= Document passage =
▬▬▬▬▬▬▬▬▬▬

Needless to record, however, that the grant of bail is
dependent upon the contextual facts of the matter being
dealt with by the court and facts do always vary from case
to case. While the placement of the accused in society,
though it may be considered by itself, cannot be a guiding
factor in the matter of grant of bail, the same should always
be coupled with other circumstances warranting the grant
of bail. The nature of the offence is one of the basic
considerations for the grant of bail — the more heinous is
the crime, the greater is the chance of rejection of the bail,
though, however, dependent on the factual matrix of the
matter.” (emphasis supplied)

59. In Kalyan Chandra Sarkar v. Rajesh Ranjan, (2004) 7 SCC
528: 2004 SCC (Cri) 1977, this Court held that although it is
established that a court considering a bail application
cannot undertake a detailed examination of evidence and
an elaborate discussion on the merits of the case, yet the
court is required to indicate the prima facie reasons
justifying the grant of bail.

60. In Prasanta Kumar Sarkar v. Ashis Chatterjee, (2010) 14
SCC 496: (2011) 3 SCC (Cri) 765, this Court observed that
where a High Court has granted bail mechanically, the said
order would suffer from the vice of non-application of
mind, rendering it illegal. This Court held as under with
regard to the circumstances under which an order granting
bail may be set aside. In doing so, the factors which ought
to have guided the Court’s decision to grant bail have also
been detailed as under: (SCC p. 499, para 9)
“9. … It is trite that this Court does not, normally, interfere
with an order passed by the High Court granting or
rejecting bail to the accused. However, it is equally
incumbent upon the High Court to exercise its discretion
judiciously, cautiously and strictly in compliance with the
basic principles laid down in a plethora of decisions of this
Court on the point. It is well settled that, among other
8

circumstances, the factors to be borne in mind while
considering an application for bail are:

(i) whether there is any prima facie or reasonable
ground to believe that the accused had committed the
offence;

(ii) nature and gravity of the accusation;

(iii) severity of the punishment in the event of
conviction;

(iv) danger of the accused absconding or fleeing, if
released on bail;

(v) character, behaviour, means, position and standing
of the accused;

(vi) likelihood of the offence being repeated;

(vii) reasonable apprehension of the witnesses being
influenced; and

(viii) danger, of course, of justice being thwarted by
grant of bail.” (emphasis supplied)

▬▬▬▬▬▬▬▬▬▬

= Entries =
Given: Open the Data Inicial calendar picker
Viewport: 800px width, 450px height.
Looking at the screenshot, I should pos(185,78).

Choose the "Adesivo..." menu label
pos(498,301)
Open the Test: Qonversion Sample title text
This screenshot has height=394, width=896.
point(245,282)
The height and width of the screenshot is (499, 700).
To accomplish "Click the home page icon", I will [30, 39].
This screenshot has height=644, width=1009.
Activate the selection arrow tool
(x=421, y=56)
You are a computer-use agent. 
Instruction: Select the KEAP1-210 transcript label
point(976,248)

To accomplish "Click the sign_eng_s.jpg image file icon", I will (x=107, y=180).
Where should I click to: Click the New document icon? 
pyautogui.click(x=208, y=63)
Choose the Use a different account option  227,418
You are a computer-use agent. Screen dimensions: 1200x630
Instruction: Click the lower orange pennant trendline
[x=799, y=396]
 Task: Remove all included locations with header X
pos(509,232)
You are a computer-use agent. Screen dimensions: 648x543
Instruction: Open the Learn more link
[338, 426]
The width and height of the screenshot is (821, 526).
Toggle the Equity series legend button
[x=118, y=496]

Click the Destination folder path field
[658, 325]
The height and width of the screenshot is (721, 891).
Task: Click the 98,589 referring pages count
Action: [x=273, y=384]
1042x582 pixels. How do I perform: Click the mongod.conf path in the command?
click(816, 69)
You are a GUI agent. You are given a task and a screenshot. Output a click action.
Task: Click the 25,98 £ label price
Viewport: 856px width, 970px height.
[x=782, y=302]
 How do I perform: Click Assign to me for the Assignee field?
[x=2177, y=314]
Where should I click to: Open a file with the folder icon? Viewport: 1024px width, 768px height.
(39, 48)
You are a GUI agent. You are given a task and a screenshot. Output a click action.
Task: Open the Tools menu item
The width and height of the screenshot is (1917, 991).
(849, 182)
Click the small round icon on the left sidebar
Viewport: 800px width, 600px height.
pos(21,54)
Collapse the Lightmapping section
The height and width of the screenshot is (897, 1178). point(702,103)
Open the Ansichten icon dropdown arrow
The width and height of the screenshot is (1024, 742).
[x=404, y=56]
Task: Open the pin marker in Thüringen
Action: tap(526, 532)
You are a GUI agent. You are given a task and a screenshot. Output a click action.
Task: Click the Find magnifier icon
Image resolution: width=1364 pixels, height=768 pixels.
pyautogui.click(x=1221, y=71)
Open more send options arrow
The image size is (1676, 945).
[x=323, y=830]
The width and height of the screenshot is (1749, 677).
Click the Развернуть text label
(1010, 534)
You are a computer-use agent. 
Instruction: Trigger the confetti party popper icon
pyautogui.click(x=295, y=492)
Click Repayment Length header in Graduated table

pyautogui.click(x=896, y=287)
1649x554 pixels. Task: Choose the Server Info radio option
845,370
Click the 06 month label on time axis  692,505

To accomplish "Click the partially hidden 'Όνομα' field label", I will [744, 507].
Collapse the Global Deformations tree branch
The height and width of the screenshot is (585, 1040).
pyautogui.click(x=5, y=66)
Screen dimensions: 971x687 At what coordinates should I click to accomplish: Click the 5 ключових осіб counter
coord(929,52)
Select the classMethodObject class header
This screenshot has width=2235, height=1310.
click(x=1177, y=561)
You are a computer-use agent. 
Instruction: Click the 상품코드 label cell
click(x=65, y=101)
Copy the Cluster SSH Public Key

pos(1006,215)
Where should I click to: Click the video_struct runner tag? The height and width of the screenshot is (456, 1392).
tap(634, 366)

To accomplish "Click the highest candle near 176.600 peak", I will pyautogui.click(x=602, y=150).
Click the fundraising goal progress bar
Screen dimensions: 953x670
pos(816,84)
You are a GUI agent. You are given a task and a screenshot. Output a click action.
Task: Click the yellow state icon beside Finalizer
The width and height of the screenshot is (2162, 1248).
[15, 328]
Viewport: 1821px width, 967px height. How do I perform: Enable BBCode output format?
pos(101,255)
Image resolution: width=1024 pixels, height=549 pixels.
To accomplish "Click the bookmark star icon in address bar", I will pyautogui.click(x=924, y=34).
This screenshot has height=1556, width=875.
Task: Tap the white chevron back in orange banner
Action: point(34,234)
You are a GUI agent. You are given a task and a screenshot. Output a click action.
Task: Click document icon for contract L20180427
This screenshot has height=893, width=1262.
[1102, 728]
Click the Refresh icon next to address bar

▬▬▬▬▬▬▬▬▬▬

= Work to do =
[1] In the passage on bail, substitute "routinely" for "mechanically" and write out the text from "60. In Prasanta" up to and including "499, para 9)".
[2] According to the passage on bail, what does Kalyan Chandra Sarkar v. Rajesh Ranjan require a court considering a bail application to indicate?

= Worked solutions =
[1]
60. In Prasanta Kumar Sarkar v. Ashis Chatterjee, (2010) 14
SCC 496: (2011) 3 SCC (Cri) 765, this Court observed that
where a High Court has granted bail routinely, the said
order would suffer from the vice of non-application of
mind, rendering it illegal. This Court held as under with
regard to the circumstances under which an order granting
bail may be set aside. In doing so, the factors which ought
to have guided the Court’s decision to grant bail have also
been detailed as under: (SCC p. 499, para 9)

[2] The prima facie reasons justifying the grant of bail.